While broad powers are given this body, and its action is sometimes treated as the action of the county, after all it is but the agent of the county, and in the *Page 371 exercise of such powers its actions are to be construed by the rules of law applicable to agency; and, as to the county itself and the taxpayers, it is regarded as a trustee and chargeable with the highest degree of diligence. So long as the fiscal court discharges its duty a taxpayer can do no more than criticise its actions. But if, through intention or neglect, it proves derelict to its trust and wrongfully diverts the public funds or permits such to be wrongfully diverted, and fails upon request to seek proper relief or is hostile thereto, the taxpayers who furnish the funds and who are interested in their disbursement and for whose benefit the funds are held in trust are not left without remedy. In such cases any one or more of these may sue for and on behalf of all persons similarly situated for the benefit of the county, and become itsrepresentative in that suit, and as the suit does not lie except when the fiscal court is derelict, the rightful institution of such suit — a matter heretofore judicially determined in this case, and confirmed by the substantial amount offered in compromise — is in itself an impeachment of that body, and the presumption in favor of public officers discharging their duty does not apply to its subsequent acts tending to end the prosecution of the suit, or to divest the taxpayer of his right to maintain and direct it.

True, if the fiscal court does not think the issues properly presented in such suit or wishes to recommend a settlement as the judgment of the court, or believes the suit is vexatiously prosecuted, it can intervene in the suit in the name of the county and aid the court in any way proper, or place the facts in their true light. Shipp V. Stoll, 200 Ky. 646. But, subject to such intervention, the rights heretofore adjudged appellant to maintain the action embraces the power to control and direct the suit to final judgment, and it is admitted that the fiscal court had no power to interfere in these matters or to dismiss the suit. State, Ex Rel. Morrison v. City of Muskogee,70 Okla. 191.

It requires higher authority upon the part of an agent to compromise a suit than it does to prosecute it, and if by reason of its dereliction the power of a fiscal court is so abridged that it may not interfere with the management of a taxpayer's suit or dismiss it, it certainly does not possess the higher power of compromising and settling it. It is no longer the sole representative of the county in the matter, and if its subsequent conduct *Page 372 in relation thereto is inconsistent with the taxpayer's claim, it should bear the burden of showing its good faith, and that the rights sought in the petition are fully protected in any proposition of settlement offered by it, this to be determined by the court upon the issues of law and fact, some support of this conclusion being found in Bernheim v. Wallace, 186 Ky. 472; Com. v. Sou. Pac. Ry. Co., 134 Ky. 421.

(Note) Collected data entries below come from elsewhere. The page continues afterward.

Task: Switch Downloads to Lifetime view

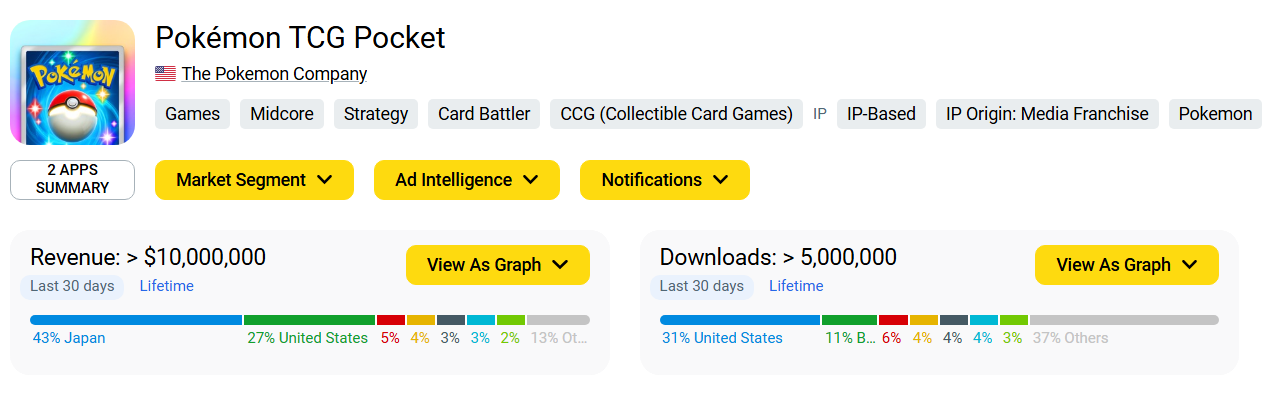Action: pos(796,286)
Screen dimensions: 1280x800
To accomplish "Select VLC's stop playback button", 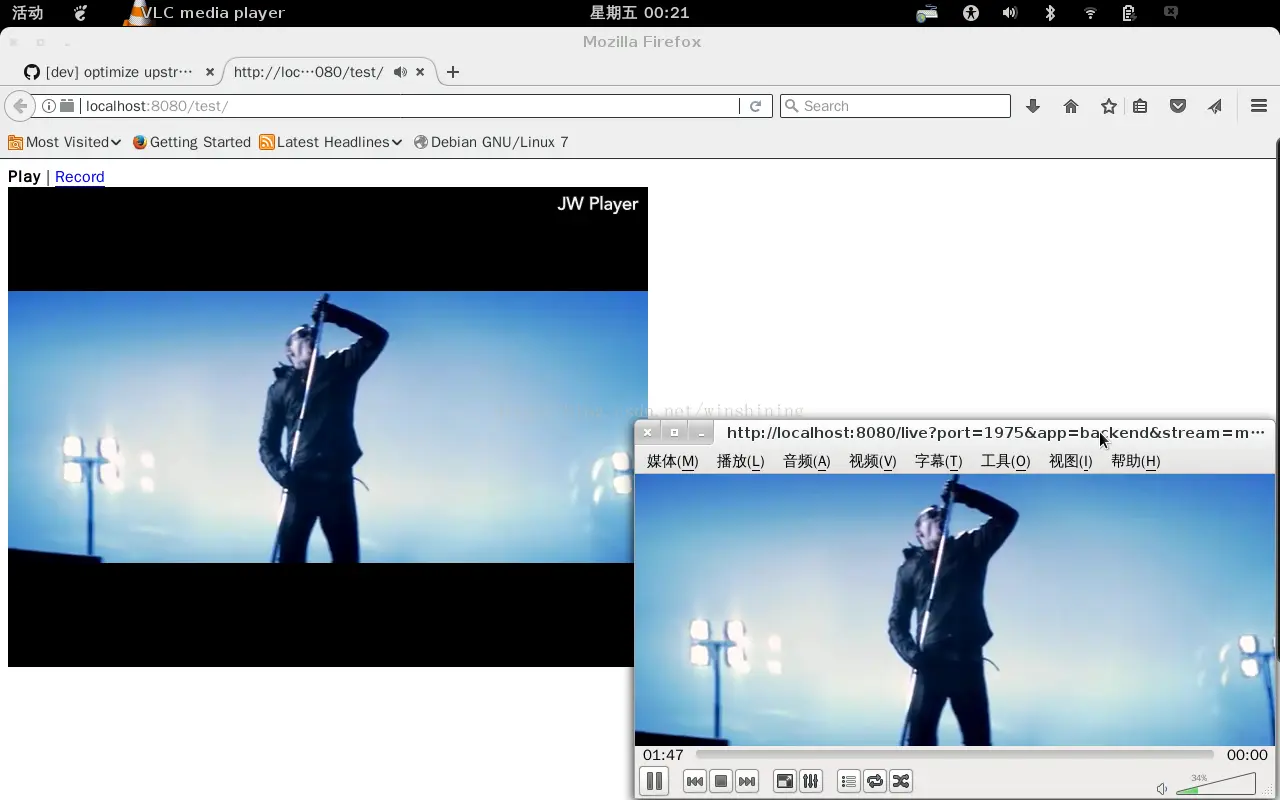I will click(720, 781).
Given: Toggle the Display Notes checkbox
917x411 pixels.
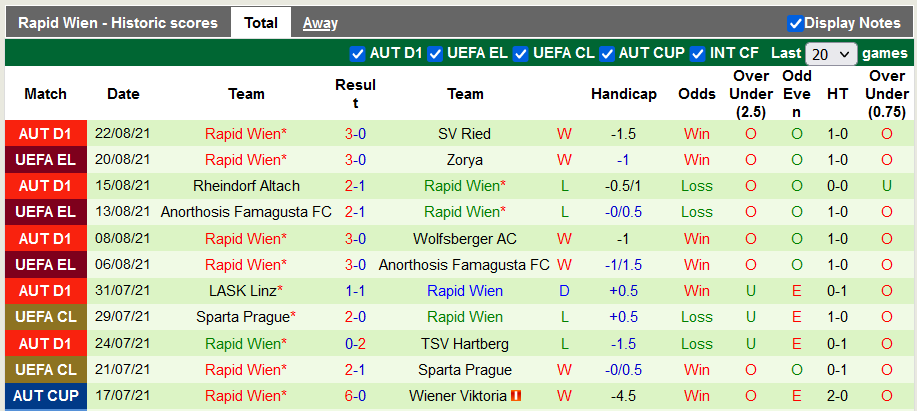Looking at the screenshot, I should click(x=796, y=23).
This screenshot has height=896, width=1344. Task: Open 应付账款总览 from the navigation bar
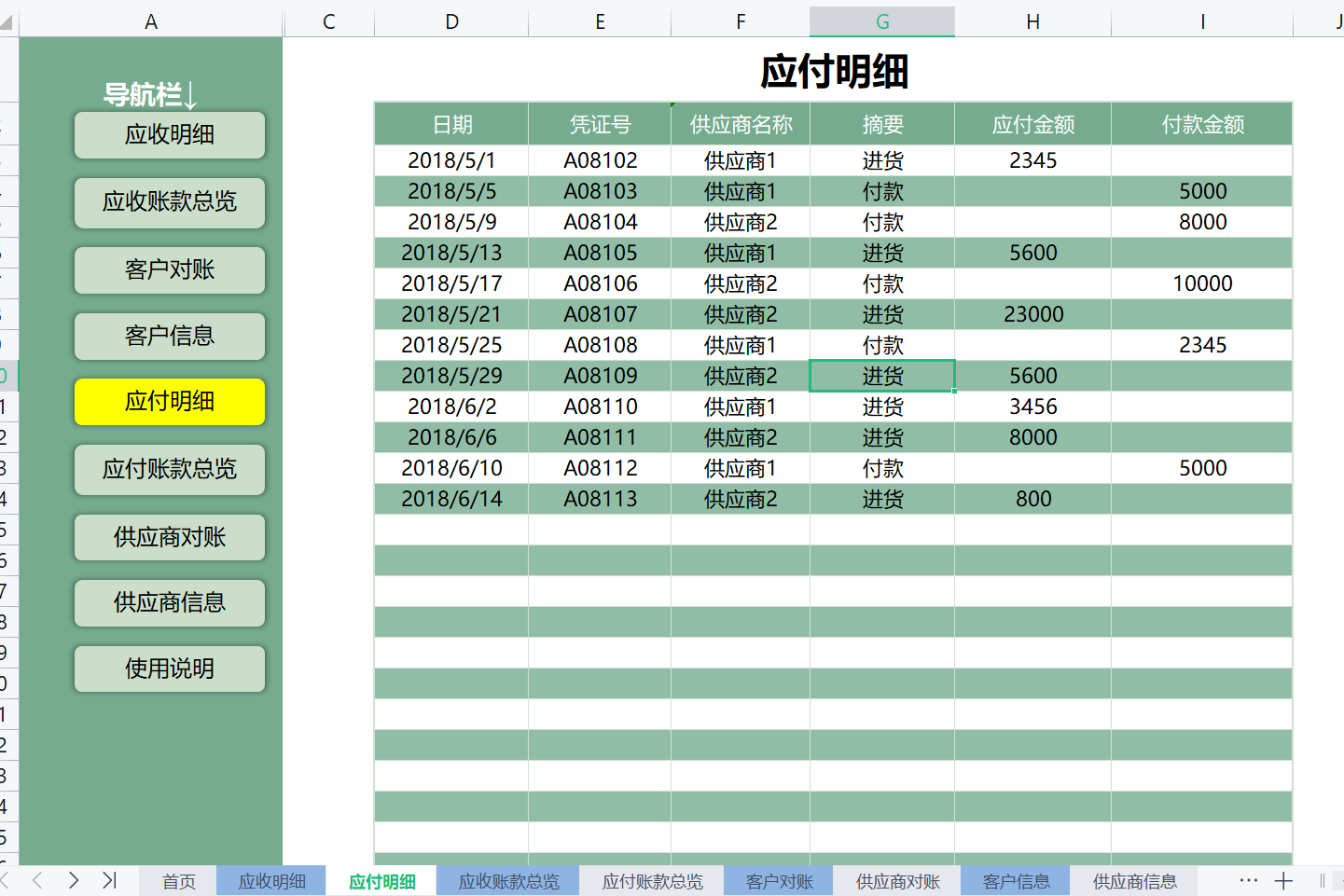170,469
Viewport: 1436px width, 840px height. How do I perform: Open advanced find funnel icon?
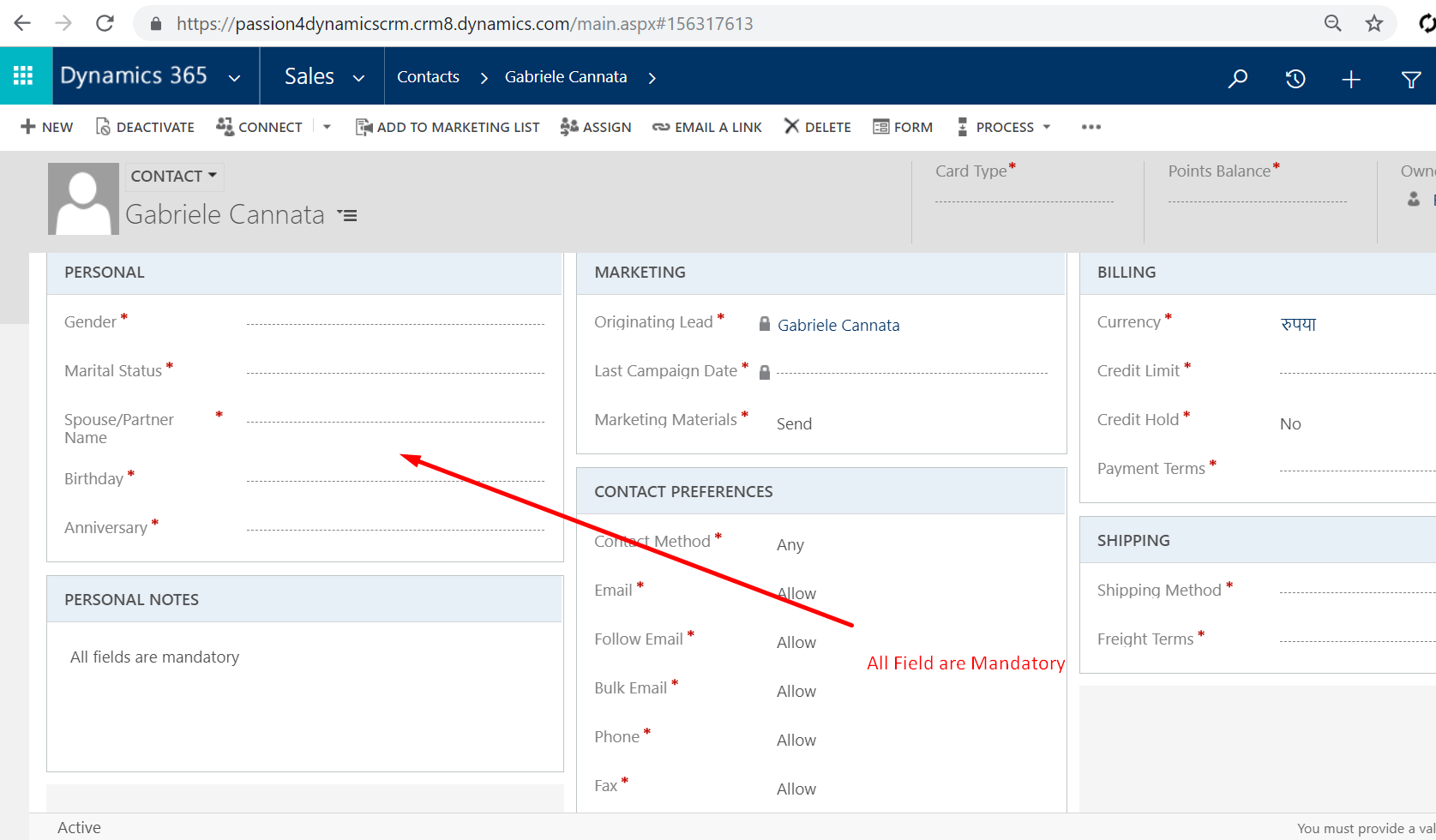(1410, 80)
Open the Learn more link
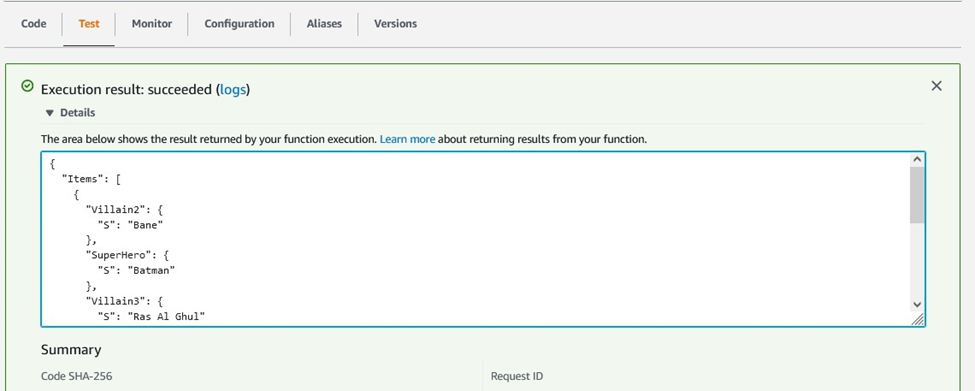The width and height of the screenshot is (975, 391). click(x=407, y=139)
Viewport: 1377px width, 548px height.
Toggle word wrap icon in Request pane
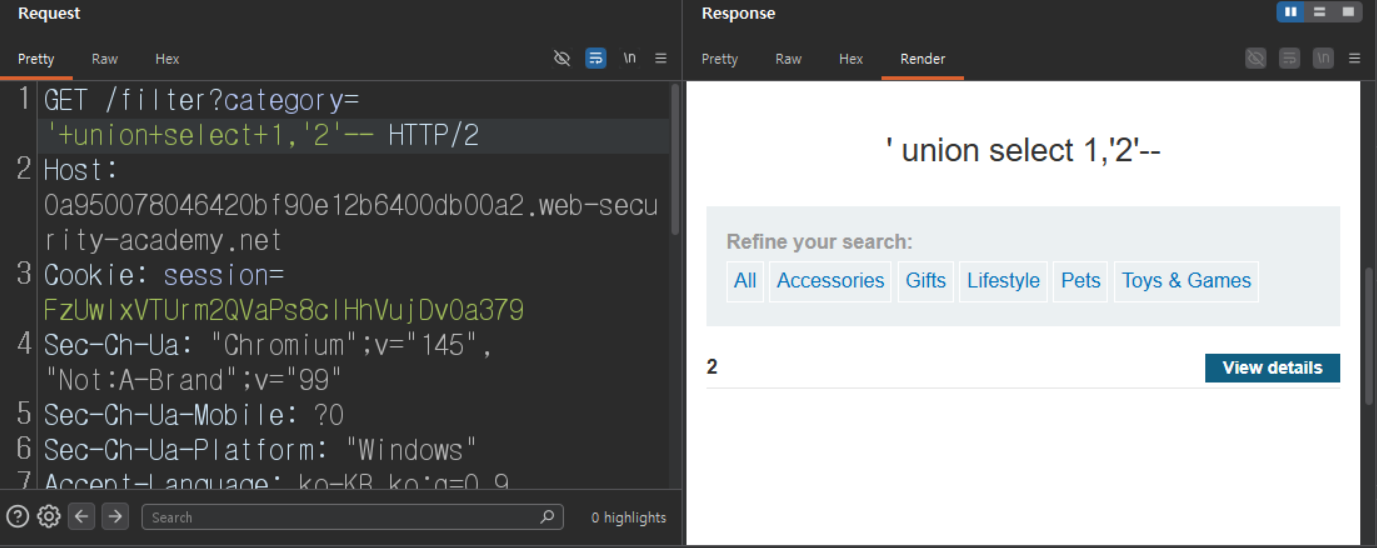596,58
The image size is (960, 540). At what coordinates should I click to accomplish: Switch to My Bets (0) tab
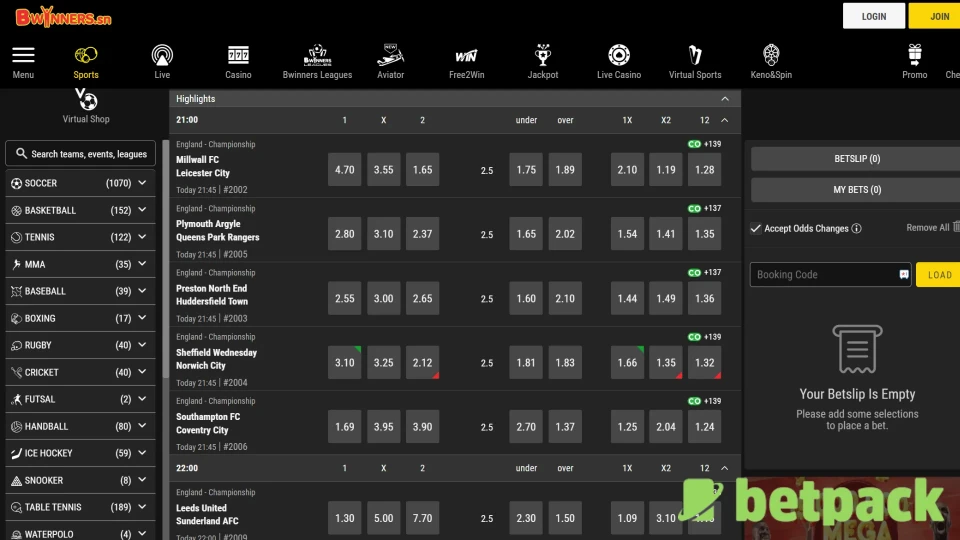(x=856, y=190)
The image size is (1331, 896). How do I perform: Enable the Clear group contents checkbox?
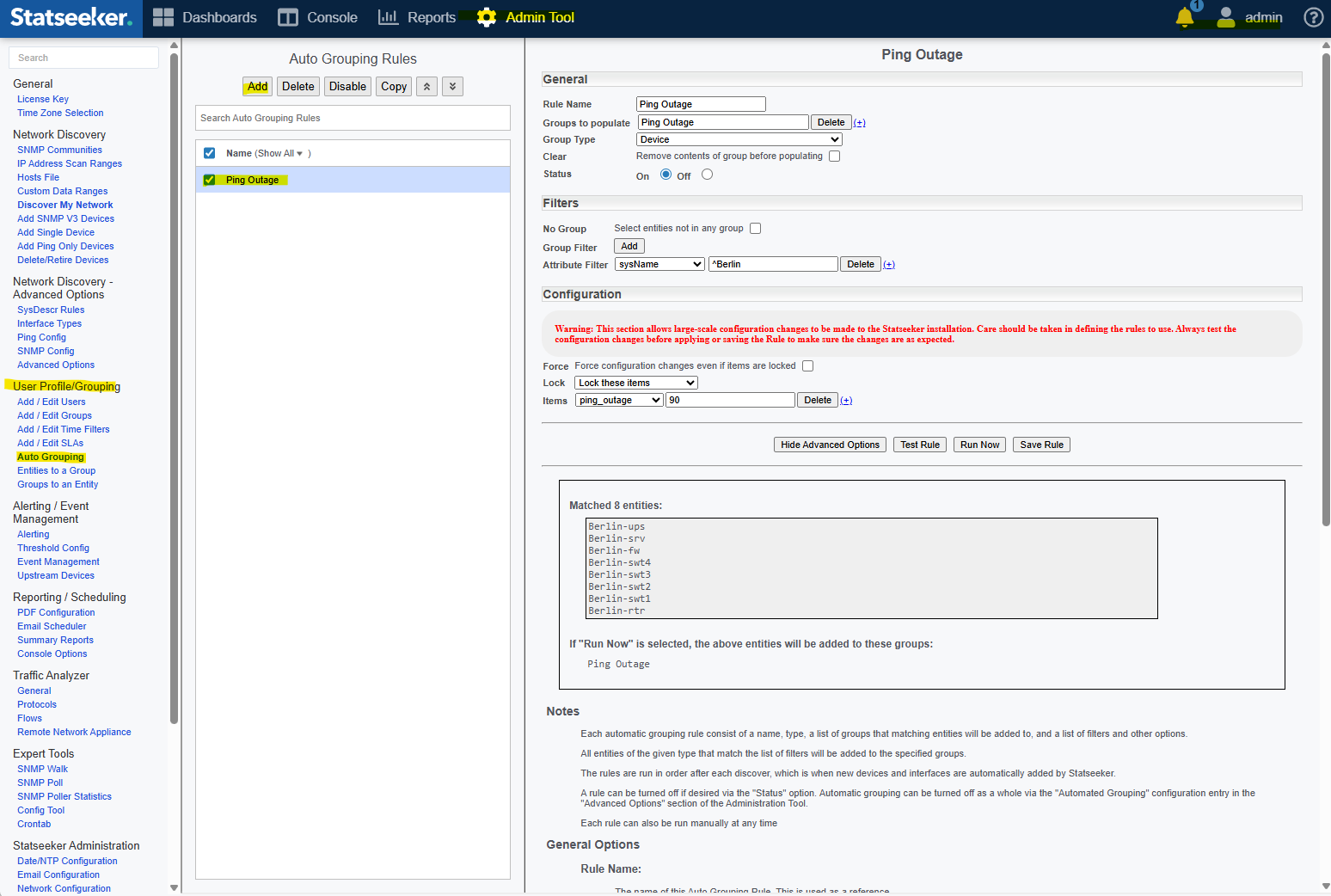coord(834,156)
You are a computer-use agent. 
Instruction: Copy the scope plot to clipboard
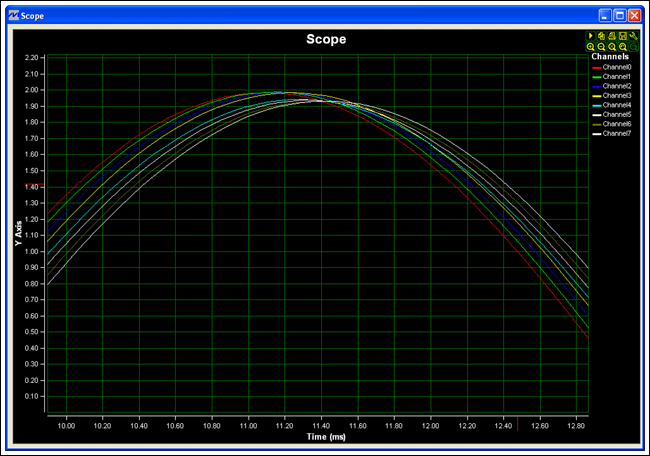pos(601,36)
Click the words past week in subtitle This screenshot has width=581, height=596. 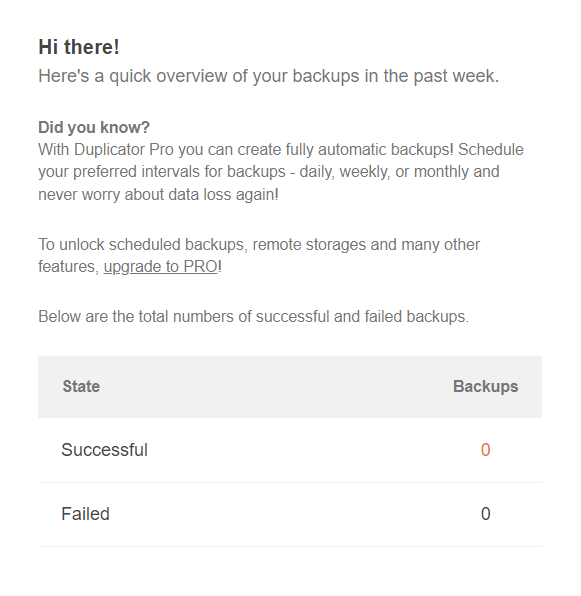coord(456,76)
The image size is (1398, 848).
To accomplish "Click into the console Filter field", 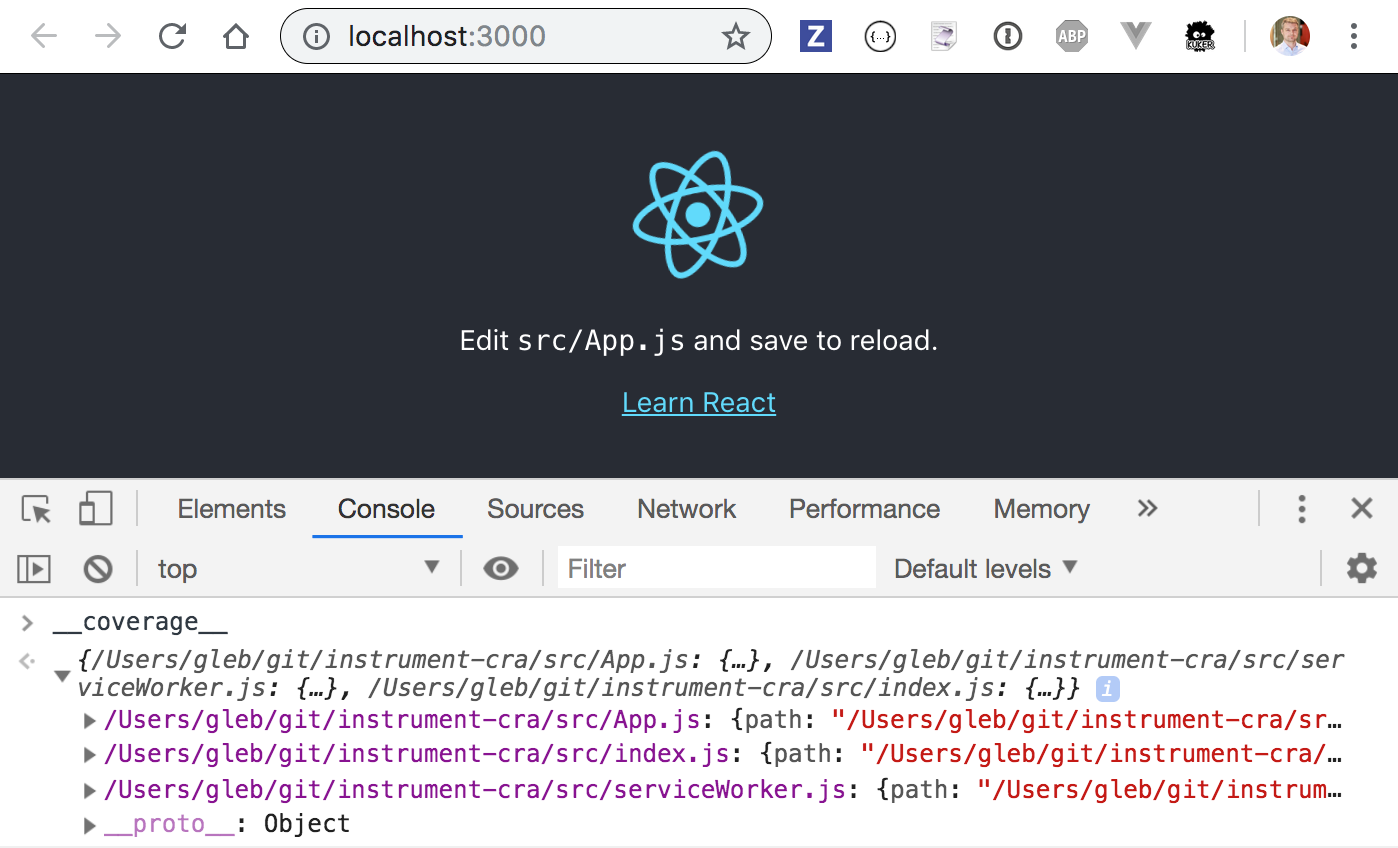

Of course this would not prevent the county from accepting the fund paid in the proposed settlement and the continuance of the suit at the cost of the taxpayer, as in cases of private corporations, if it preferred to adopt this course. See 4th Thompson on Corporations 4571; 14 C. J. 390; 1st Daniel's Chancery Practice, page 794; Eagle Iron Co. v. Collier, 156 Fed. 594.

It is said by appellees, though not discussed in the opinion, that the indirect interest of the taxpayer is insignificant as compared with the county's interest, and that he should not be permitted to stand in the way of the duly constituted authorities in the conduct of the county's affairs; but this argument ignores the fact that the suit is for the benefit of all the taxpayers of the county and that the aggregate of their indirect interests equals the claim due the county for whom the taxpayer has acquired the right to act.

True, the law favors compromises, and, under the views expressed above, a compromise of such cases cannot be made except with the approval of the court trying the case. But it cannot successfully be maintained that an admittedly unfaithful trustee can compromise a suit rightfully instituted by another for the benefit of the cestui qui trust, and, as the sole fiscal agent and trustee of the county has incapacitated itself to act in this matter, its members cannot complain that no compromise can be had.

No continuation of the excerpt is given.